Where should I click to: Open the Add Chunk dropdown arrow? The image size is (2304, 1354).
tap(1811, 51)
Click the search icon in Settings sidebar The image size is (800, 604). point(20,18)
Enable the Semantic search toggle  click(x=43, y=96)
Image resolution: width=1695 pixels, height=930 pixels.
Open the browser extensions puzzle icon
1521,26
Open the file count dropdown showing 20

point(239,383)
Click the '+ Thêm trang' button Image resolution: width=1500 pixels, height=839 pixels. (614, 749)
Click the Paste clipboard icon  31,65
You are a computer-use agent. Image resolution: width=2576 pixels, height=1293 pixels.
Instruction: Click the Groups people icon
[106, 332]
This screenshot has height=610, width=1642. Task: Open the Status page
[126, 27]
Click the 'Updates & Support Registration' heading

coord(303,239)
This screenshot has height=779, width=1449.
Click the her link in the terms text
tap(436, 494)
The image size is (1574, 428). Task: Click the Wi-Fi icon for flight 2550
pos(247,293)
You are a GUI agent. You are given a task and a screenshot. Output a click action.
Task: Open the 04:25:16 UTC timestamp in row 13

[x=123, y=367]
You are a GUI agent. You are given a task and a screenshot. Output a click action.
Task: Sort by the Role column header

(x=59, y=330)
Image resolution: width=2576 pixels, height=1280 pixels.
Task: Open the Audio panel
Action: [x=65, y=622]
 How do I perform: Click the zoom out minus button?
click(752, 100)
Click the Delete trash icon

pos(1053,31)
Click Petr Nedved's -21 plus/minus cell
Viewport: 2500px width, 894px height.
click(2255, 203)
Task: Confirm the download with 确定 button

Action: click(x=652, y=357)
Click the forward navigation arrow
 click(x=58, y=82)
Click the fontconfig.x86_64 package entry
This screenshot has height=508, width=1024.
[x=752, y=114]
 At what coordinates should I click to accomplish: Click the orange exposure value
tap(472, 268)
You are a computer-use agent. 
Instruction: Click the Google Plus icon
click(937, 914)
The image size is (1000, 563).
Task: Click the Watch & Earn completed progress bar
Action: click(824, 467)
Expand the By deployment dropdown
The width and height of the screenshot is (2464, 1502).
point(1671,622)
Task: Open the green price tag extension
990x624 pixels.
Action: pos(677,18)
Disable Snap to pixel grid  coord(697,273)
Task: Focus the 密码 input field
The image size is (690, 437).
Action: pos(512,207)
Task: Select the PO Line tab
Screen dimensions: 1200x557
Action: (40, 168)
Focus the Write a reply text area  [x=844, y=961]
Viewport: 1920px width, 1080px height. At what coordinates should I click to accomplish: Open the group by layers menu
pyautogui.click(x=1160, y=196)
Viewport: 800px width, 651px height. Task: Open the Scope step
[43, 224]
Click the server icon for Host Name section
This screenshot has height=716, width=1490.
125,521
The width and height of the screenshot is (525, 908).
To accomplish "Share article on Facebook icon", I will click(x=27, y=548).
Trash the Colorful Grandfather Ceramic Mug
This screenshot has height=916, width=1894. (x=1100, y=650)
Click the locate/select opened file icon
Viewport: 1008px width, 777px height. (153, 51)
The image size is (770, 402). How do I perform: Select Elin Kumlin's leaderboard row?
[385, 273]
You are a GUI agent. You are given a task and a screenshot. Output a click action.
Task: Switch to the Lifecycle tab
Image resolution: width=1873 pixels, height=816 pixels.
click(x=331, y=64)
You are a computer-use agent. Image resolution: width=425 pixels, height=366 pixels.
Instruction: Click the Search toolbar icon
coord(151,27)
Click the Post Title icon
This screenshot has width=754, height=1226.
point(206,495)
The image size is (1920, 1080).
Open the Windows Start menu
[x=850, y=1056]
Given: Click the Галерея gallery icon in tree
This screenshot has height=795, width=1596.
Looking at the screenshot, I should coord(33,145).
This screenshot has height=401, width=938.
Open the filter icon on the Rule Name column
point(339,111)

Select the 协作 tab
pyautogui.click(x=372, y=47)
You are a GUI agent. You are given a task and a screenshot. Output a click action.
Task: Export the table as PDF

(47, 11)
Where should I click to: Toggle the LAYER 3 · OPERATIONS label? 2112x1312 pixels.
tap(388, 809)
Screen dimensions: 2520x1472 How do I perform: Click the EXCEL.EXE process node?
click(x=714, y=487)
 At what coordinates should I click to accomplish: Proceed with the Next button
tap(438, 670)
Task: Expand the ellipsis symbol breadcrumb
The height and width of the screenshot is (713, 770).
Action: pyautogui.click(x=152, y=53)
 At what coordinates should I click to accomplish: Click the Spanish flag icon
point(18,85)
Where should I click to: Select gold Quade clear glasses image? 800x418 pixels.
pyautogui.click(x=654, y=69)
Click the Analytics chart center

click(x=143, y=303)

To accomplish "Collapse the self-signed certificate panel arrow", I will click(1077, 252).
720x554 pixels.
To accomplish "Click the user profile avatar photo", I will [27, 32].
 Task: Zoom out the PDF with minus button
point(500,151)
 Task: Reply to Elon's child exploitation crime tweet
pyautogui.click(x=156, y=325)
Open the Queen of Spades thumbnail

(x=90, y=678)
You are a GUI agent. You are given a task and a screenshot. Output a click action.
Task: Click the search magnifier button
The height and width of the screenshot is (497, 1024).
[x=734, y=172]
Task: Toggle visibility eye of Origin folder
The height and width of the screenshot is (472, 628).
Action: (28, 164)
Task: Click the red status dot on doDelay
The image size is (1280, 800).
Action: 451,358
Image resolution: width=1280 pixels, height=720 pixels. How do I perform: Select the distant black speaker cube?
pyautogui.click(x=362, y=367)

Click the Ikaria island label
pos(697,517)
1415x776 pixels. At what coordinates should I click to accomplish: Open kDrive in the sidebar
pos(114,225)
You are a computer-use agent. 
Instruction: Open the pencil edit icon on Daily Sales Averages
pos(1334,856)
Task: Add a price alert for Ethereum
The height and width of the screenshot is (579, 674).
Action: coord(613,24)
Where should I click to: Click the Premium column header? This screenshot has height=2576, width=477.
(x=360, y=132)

● **TASK DESCRIPTION**: Copy out every line of the items above that contains the string "menu". Case counts.

● **SOLUTION**:
Viewport: 1920px width, 1080px height. At what coordinates should I click to accomplish: Open the group by layers menu
Open the Windows Start menu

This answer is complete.